Saturday, January 30, 2010

Cookie Cutter

God is doing some amazing things in my life right now. He is knocking off my sharp edges, smoothing out rough spots, and molding me into the person He designed from the get go. Sometimes, we let this world pile up on us, and God Almighty takes the time to knock it off! I'm realizing how cookie cutter of a "church person" I had become...not totally...not all the time, but more than I cared to admit. Humans are products of their environment. So, when your environment is church, there is the possibility you will start playing a role...saying the right things...doing the right things...volunteering for the right things.

The only role playing God is interested in us playing is of Jesus Christ. That is one of the reasons Jesus came - to show us how to be sanctified in this crazy world. There was certainly nothing cookie cutter about Jesus Christ. He didn't befriend who society said He should. He certainly didn't avoid who society said He should. He met in churches (temple), homes, the beach. Jesus embodied love, compassion, incredible patience.

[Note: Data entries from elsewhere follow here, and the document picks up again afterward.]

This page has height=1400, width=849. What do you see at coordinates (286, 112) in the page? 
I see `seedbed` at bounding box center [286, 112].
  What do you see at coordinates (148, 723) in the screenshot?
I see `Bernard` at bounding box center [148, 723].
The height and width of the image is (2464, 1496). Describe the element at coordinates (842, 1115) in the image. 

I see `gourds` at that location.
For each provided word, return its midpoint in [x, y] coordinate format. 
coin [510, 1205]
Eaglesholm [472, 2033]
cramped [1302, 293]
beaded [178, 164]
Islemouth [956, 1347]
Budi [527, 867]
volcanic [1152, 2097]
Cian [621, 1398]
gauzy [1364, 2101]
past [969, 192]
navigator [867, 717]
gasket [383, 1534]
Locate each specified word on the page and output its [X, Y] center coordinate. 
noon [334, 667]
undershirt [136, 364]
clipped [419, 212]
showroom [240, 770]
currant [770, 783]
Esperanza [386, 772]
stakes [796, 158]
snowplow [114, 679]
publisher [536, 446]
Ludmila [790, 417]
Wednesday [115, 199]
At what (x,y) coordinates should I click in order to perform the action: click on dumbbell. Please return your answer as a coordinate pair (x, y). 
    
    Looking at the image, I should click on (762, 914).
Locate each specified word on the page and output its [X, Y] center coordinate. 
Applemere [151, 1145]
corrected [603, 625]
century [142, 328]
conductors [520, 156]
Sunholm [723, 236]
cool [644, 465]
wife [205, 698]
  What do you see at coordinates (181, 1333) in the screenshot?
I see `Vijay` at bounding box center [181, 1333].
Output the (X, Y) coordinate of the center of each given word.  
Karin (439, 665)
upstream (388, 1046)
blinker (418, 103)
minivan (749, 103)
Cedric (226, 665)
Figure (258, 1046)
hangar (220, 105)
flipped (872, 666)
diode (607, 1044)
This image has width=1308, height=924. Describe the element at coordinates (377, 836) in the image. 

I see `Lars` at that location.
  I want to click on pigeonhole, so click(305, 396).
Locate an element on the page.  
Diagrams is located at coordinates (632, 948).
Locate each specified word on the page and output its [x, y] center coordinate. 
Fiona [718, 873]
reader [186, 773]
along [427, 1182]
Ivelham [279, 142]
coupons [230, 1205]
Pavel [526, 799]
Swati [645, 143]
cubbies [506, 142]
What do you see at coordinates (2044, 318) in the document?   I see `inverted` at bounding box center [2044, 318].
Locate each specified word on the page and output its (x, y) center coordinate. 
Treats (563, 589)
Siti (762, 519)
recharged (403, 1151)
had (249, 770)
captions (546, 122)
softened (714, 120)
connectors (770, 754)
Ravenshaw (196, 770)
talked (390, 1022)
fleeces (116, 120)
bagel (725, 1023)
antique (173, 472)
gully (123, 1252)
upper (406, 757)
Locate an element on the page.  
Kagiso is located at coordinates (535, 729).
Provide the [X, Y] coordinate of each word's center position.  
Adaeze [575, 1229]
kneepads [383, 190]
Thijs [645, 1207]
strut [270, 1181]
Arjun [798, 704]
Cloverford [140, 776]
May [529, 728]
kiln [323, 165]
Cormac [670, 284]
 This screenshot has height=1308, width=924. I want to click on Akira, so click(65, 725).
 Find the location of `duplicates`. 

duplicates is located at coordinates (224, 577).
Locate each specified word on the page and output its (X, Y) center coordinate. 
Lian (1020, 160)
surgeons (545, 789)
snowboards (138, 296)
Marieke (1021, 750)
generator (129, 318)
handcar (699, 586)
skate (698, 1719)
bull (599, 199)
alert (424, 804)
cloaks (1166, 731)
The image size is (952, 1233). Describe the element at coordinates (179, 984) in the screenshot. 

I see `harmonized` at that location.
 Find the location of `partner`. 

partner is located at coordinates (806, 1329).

You know...God knows my heart. He knows when I don't want to pray. He knows when I don't want to praise Him. He knows how weak my faith is...in fact I am a creme puff!!! It does me no good to pretend to have faith I don't have or to give love I don't have. It's not about me. It's all about Him. Lord, I am who I am. You know me better than I know myself. I don't want to be cookie cutter. I want to admit where I am and be changed daily by You. I can be changed by Your Word, Your love, Your blessings, and Your lessons. I surrender all...again.

1 comment:

  1. This is good... it's way too easy to start being who people think you should be or do what you think you are suppose to be instead of just following His Spirit in us to be who and do what He wants!! It's easy to hide and then actually get lost in the "supposed to"s/"should"s!